En 1960, le Japon faisait déjà de fortes incursions sur le marché mondial. Une décennie plus tard, il pouvait être qualifié - en termes exclusivement économiques - de "troisième Grand". Au milieu des années 1980, il dépassa même les performances de l'URSS dont, il est vrai, le déclin était déjà bien amorcé. Puis une crise bancaire et boursière, artificiellement contenue, s'y manifesta durant les années 1990, d'autant que des relances par le moyen de grands travaux publics ont accru le désordre financier sans grand bénéfice conjoncturel et que la crise du système financier international, dite crise "asiatique", vint aggraver le mal en 1997. Ainsi, le temps des hautes performances semblait fini. Mais l'industrie apprit lentement à se libérer des usages onéreux que la tradition lui imposait à l'égard des sous-traitants.
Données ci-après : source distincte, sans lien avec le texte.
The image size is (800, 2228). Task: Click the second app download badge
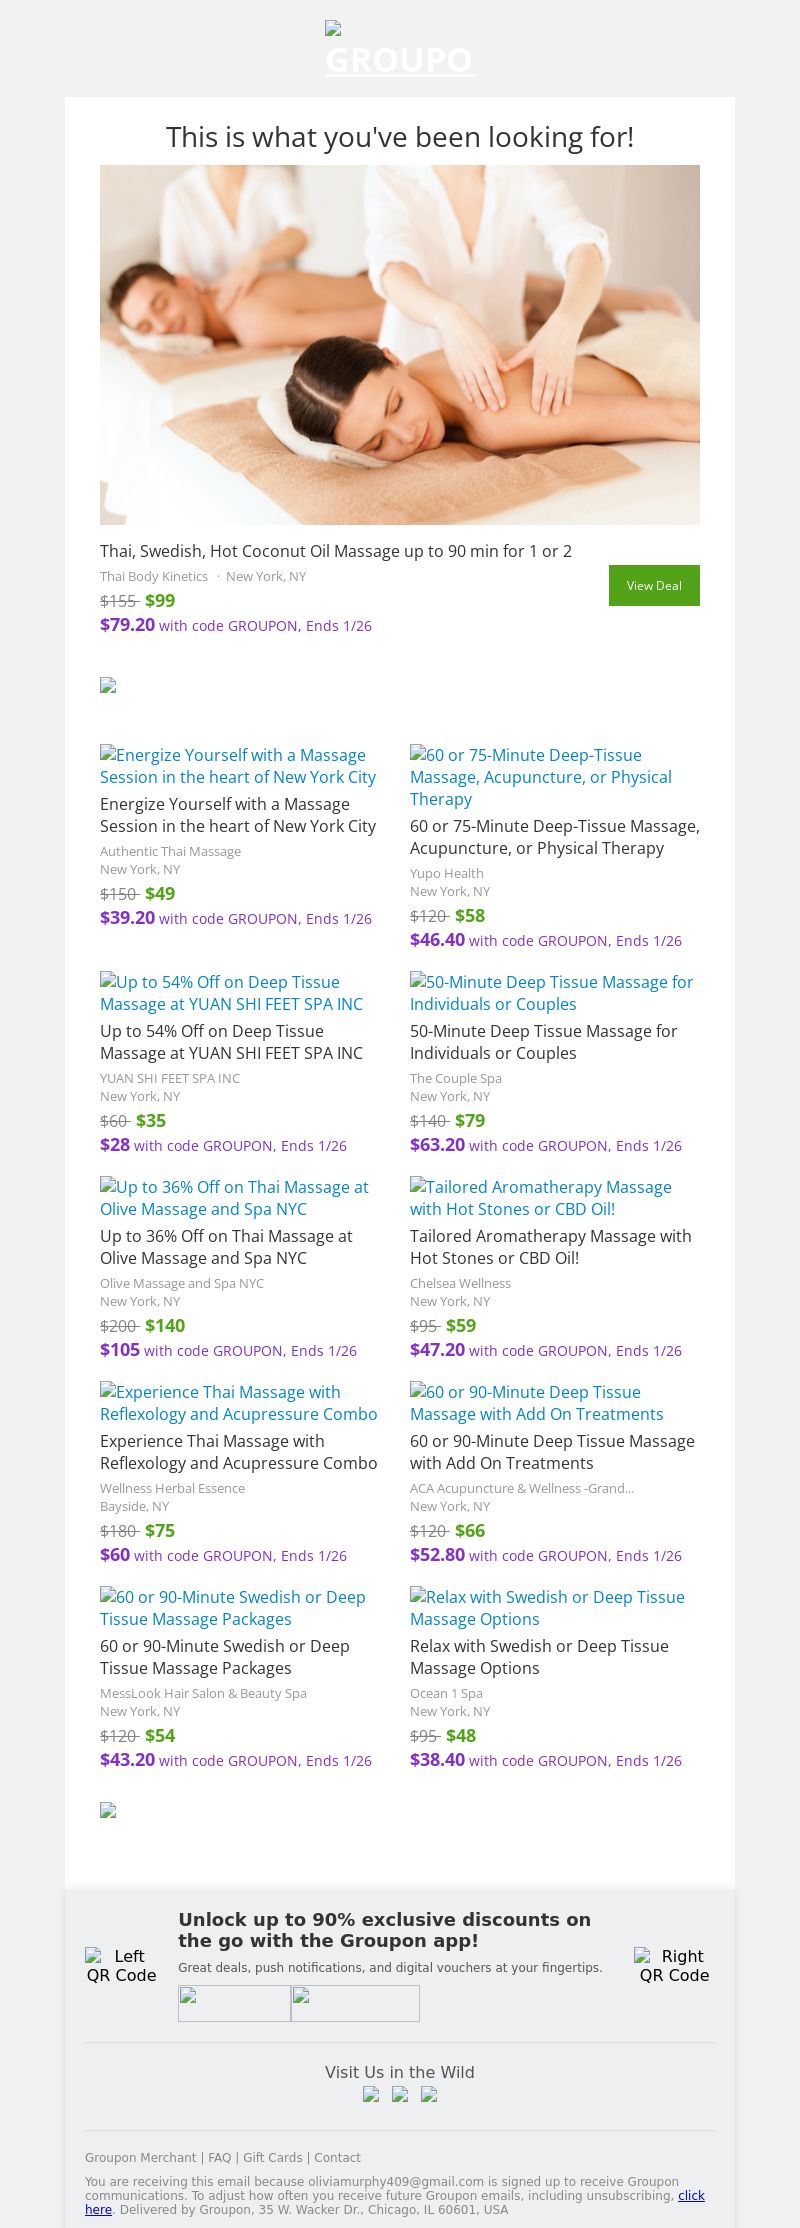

A cette fin, elle s'aida notamment d'alliances avec des partenaires occidentaux non liés par ces traditions. Toutefois l'obstacle des grossistes et autres intermédiaires entre l'usine (ou l'importateur) et le commerce de détail fut plus résistant. Cependant l'acquis était tel que les Japonais continuaient de jouir, en moyenne, d'un PIB par tête presque équivalent à celui des Américains, même si la composition de leur consommation et la bonne tenue de leur épargne s'écartent considérablement des pratiques américaines. Le blocage était politique et mal compris par l'opinion publique, comme par les classes dominantes. Il avait pour symptômes le refus d'une réforme électorale qui aurait menacé l'indéracinable majorité parlementaire du parti libéral-démocrate8 et il résultait finalement de l'insuffisante épuration des années 1945 et suivantes (maintien de l'empereur et de la pyramide d'intérêts pratiques et symboliques dont il est la fine pointe, écrasementà la faveur du conflit coréen des gauches turbulentes d'après-guerre, lente maturation de la société civile, lente acquisition de savoir-faire démocratiques).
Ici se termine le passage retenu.